2. universal, that is, compatible with all (current and future) cryptocurrencies;
The authors search for a generalizable protocol that can accommodate a variety of cryptocurrencies. This is an interesting property, since performing decentralized asset transfers (for the meaning of asset transfer vs. asset exchange see our paper Do You Need a Distributed Ledger Technology Interoperability Solution?) typically requires handling the intricacies of each blockchain. Discovering the root technical requirements (or more formally, an ideal functionality) for a blockchain to enable arbitrary asset transfers is indeed very interesting.
3. multi-asset, supporting the exchange of multiple coins in a single atomic swap.
It should allow the composition of multiple single asset transfers in one session. This allows for improving the efficiency of 1-n or even n-n transfers, something we are also studying (see Hermes and our upcoming paper).
➡️ Contributions:
- The authors provide an asset transfer protocol satisfying the properties: of non-custodial, universal, and multi-asset. The protocol has minimal technical requirements (only that the underlying blockchains have the ability to verify signatures) and can perform n-n transfers of different cryptocurrencies.
- The authors provide an implementation (not open sourced) and an evaluation for the case of blockchains supporting Schnorr/ECDSA (which we do not cover in this article)
💪 Strong points:
- The authors do in my opinion, an excellent introduction to what is a hash time lock contract and how can atomic swaps be implemented.
- The authors can find a way not to require on-chain scripts (e.g., smart contracts) to realize atomic swaps. This is typically not straightforward, because HTLCs (and other atomic swaps mechanisms such as Hermes) require tracking time to implement timeouts. Timeout allows recovery from crash faults and avoids deadlocking (when a user purposely does not want to complete a transfer). This scheme then relies on parties wanting to perform asset exchanges collectively owning an address.
- The scheme is straightforward, although complex. First, both parties create a jointly managed account, each one having a share on that account (on the account’s private key, specifically). Then, parties sign a refund transaction, which is triggered after a timeout. Then, the secret creation phase happens. In HTLCs it is a hash of a secret; in this scheme, a “locked” version of a signature, computed via 2 party computation acts as the secret. One of the signatures to unlock an asset depends on the other (the “secret”), in a way that when one asset is redeemed, the next one can be redeemed as well.
- An assumption the protocol does is that an adversary cannot prevent a party to perform computation offline (i.e., being offline), similarly to the assumption in HTLCs. However, in that case, with the proposed protocol the price to pay is local computation versus on-chain computation (in the case of HTLCs, incurring transaction fees).
😞 Limitations:
- It is true that atomic swaps can be implemented with HTLCs, but there are some attacks that can hamper the atomicity property. In particular, when Bob receives a secret r to unlock the hash lock on the target chain, the transaction doing the unlocking may be unsuccessful. If that is the case, we have a situation where Alice obtained her assets but Bob didn’t, violating the atomicity property (which, by extension can be considered a consistency property across chains).

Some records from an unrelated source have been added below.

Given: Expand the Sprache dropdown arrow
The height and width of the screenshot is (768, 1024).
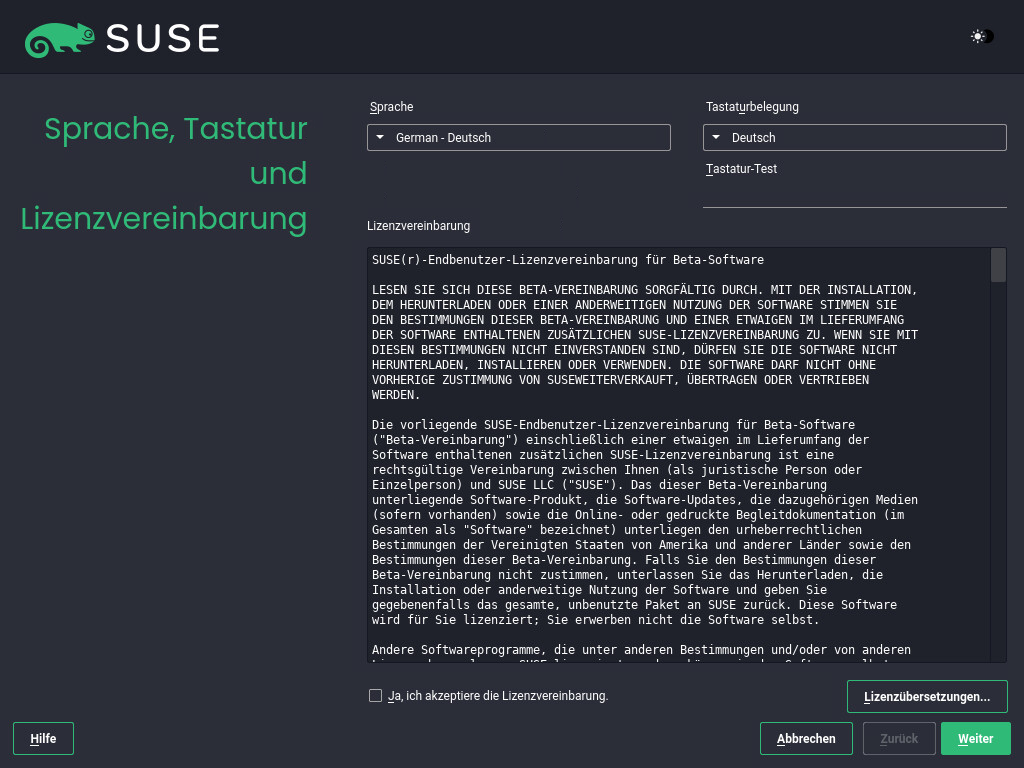Looking at the screenshot, I should [381, 138].
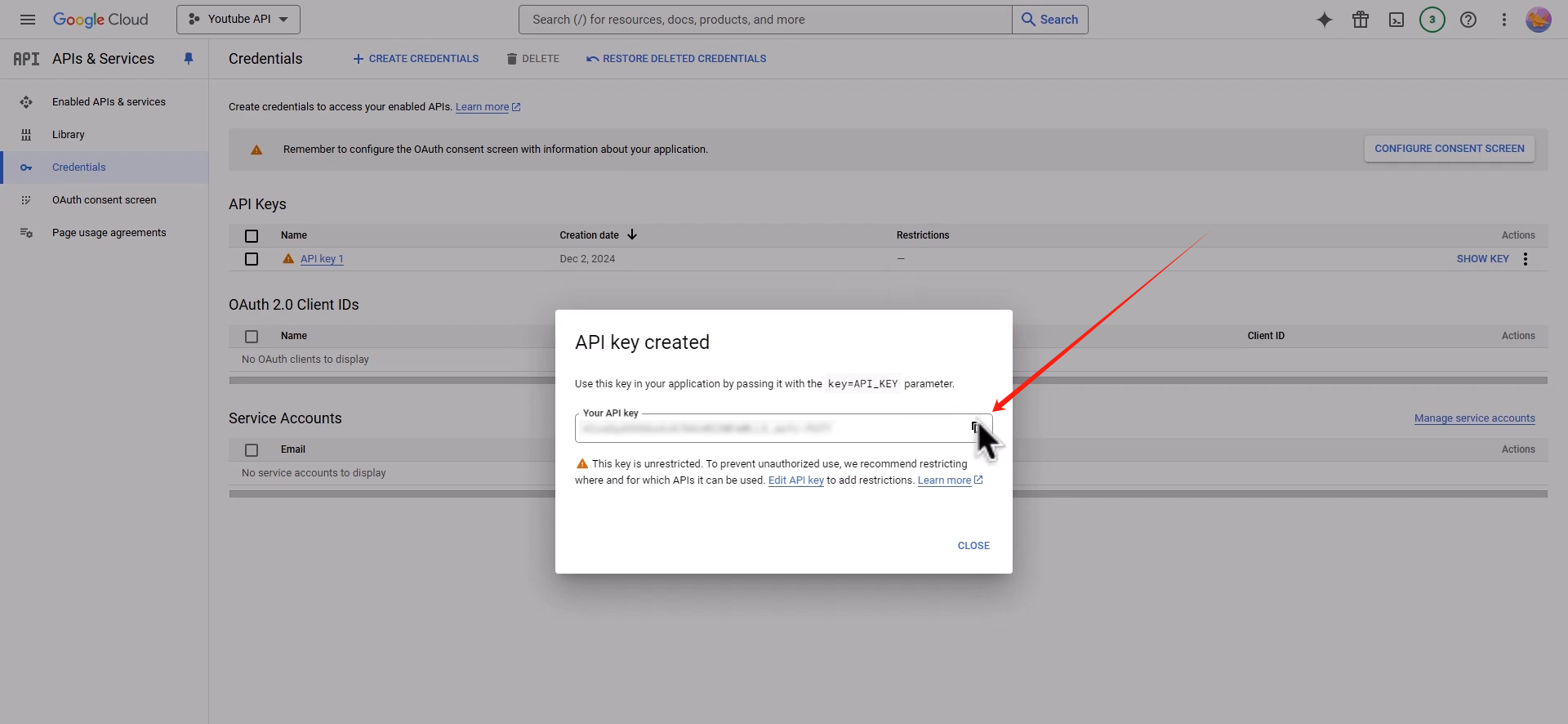Open the free trial gift icon
The image size is (1568, 724).
(1360, 20)
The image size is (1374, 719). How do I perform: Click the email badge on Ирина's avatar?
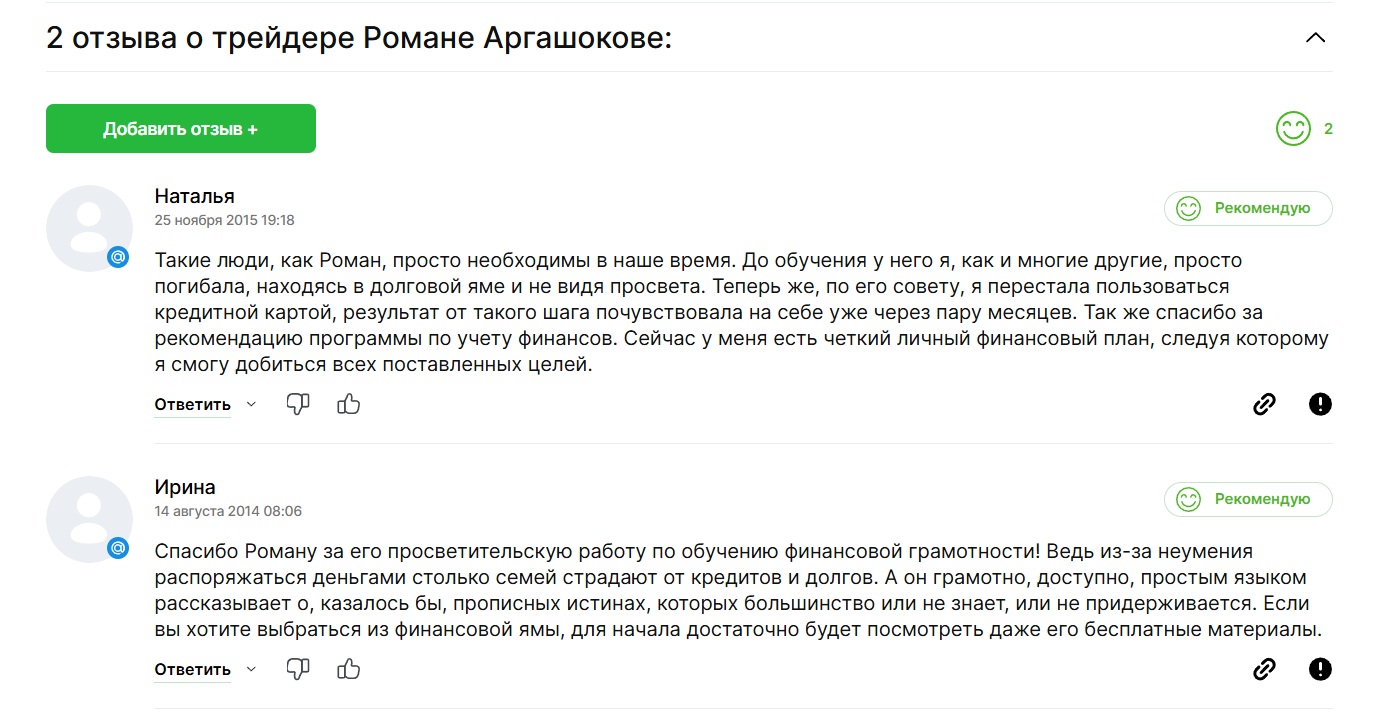pos(118,547)
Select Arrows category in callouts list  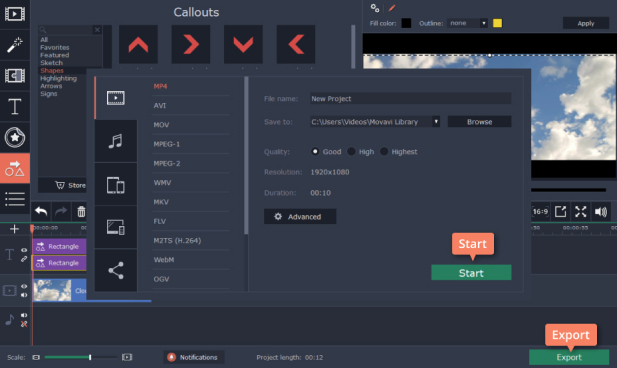coord(51,86)
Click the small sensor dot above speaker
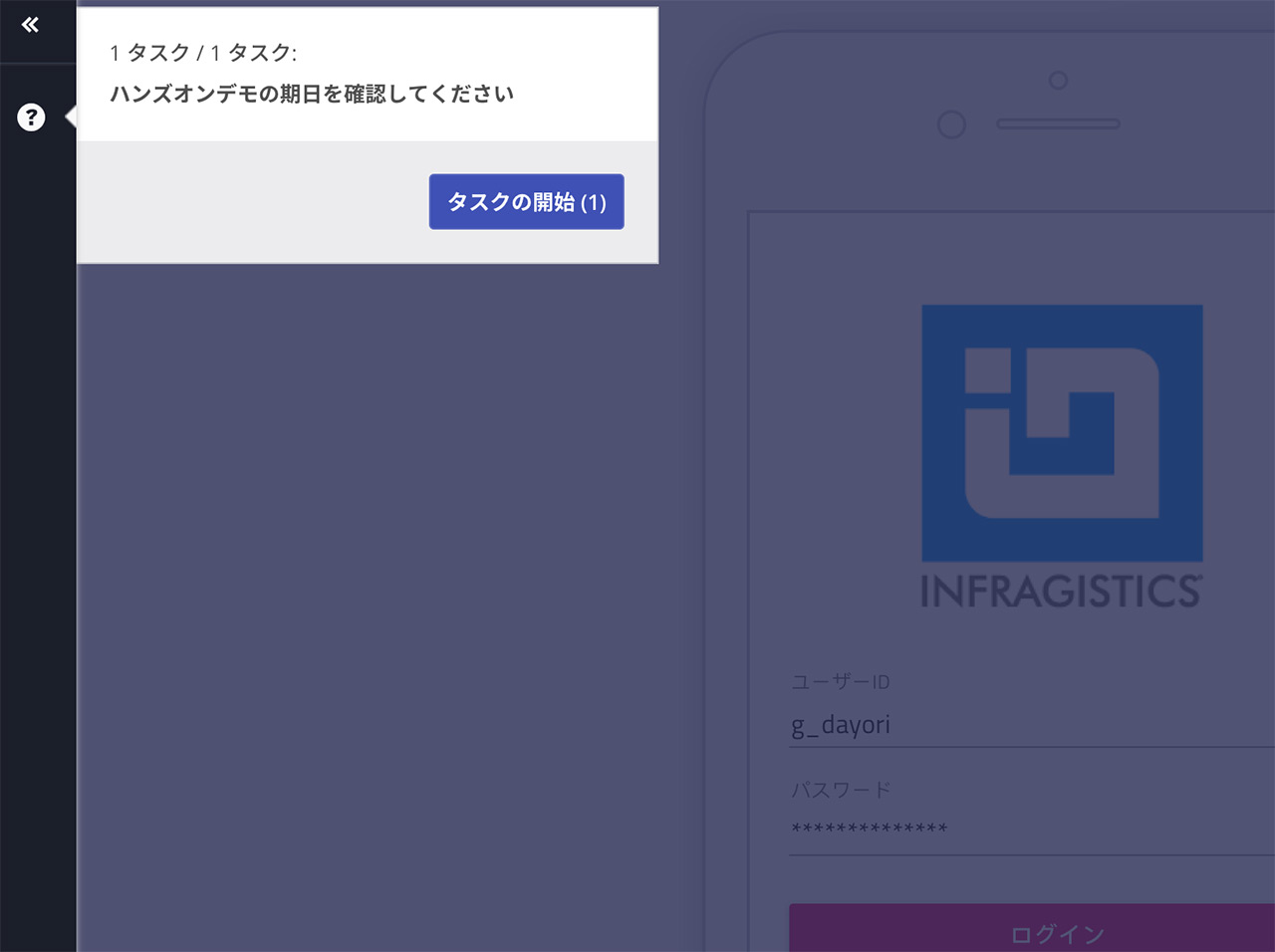1275x952 pixels. (1058, 80)
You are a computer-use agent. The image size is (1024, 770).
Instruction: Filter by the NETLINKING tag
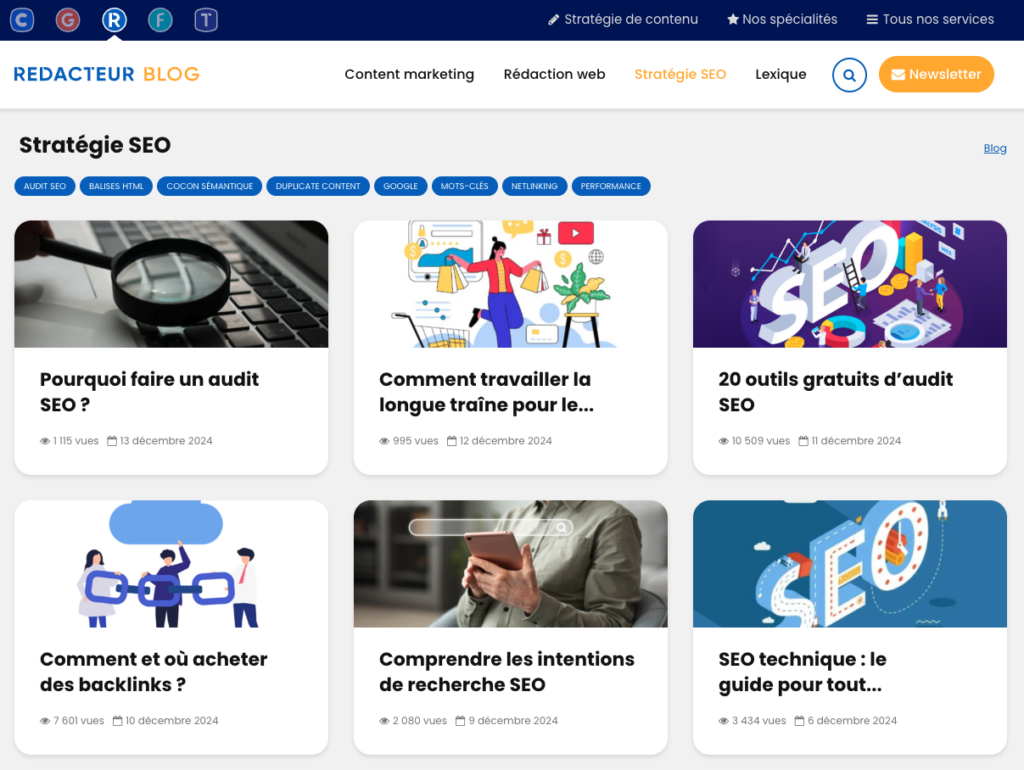534,186
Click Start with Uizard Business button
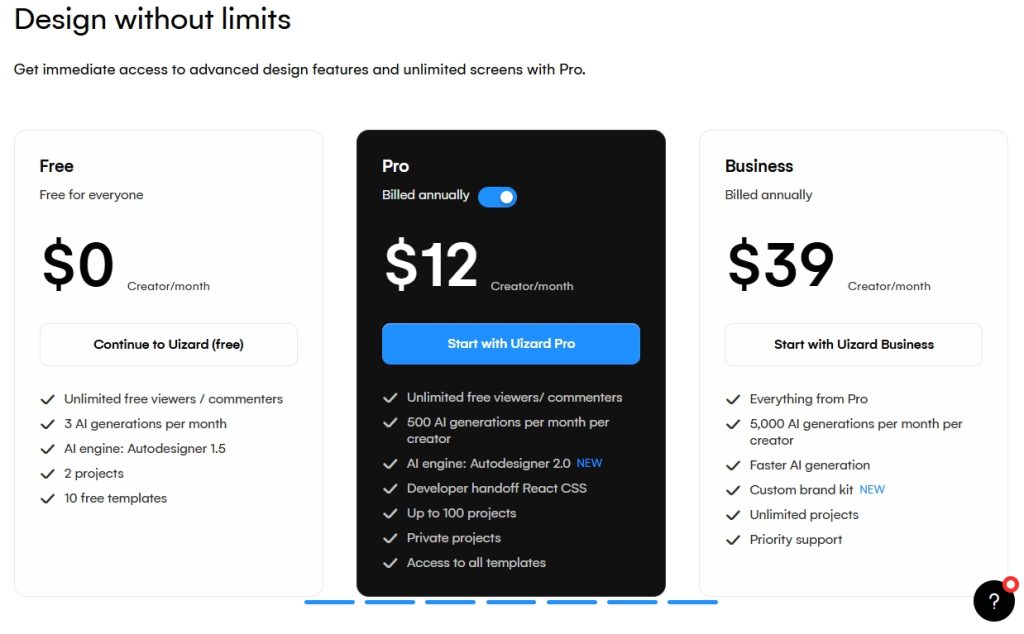The width and height of the screenshot is (1024, 634). click(853, 344)
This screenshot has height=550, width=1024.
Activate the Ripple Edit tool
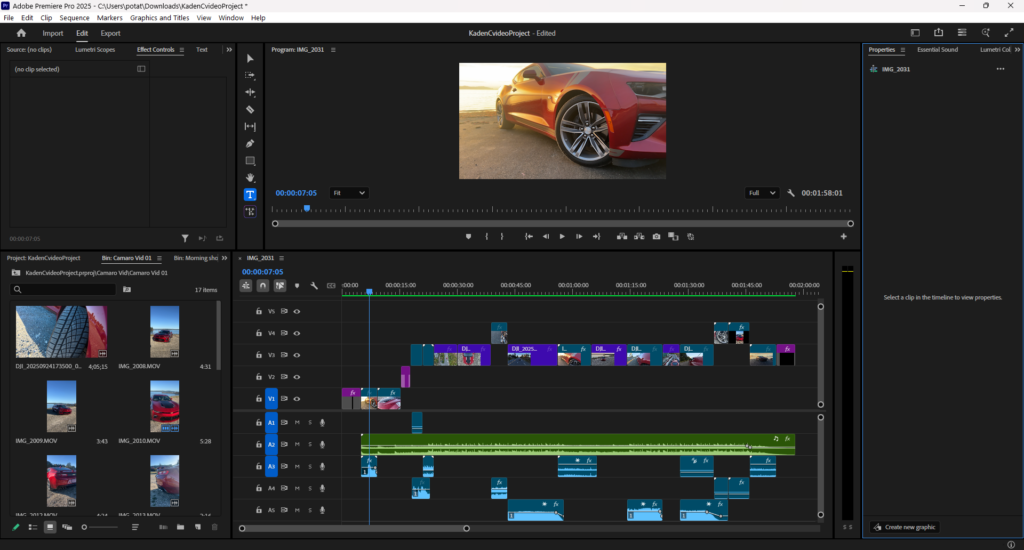click(x=250, y=92)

- The implementation and evaluation stand short because only the performance of the key functions that allow the locking of assets is tested, in a dummy end-to-end asset transfer. The overhead for the setup phase (in terms of computational effort), is not provided.
🔥 Points of interest:
- “an atomic swap must preserve fungibility, that is, an observer (other than Alice and Bob) of the ledger should not distinguish a transfer executed as part of an atomic swap from a standard asset transfer in such ledger. “. In cross-chain asset swaps, (asset transfers) this property is not conserved, because the transferred assets are representations of that asset in a source blockchain. However, asset exchanges (which is the object of study of this paper) preserve that property (typically implemented with HLTCs)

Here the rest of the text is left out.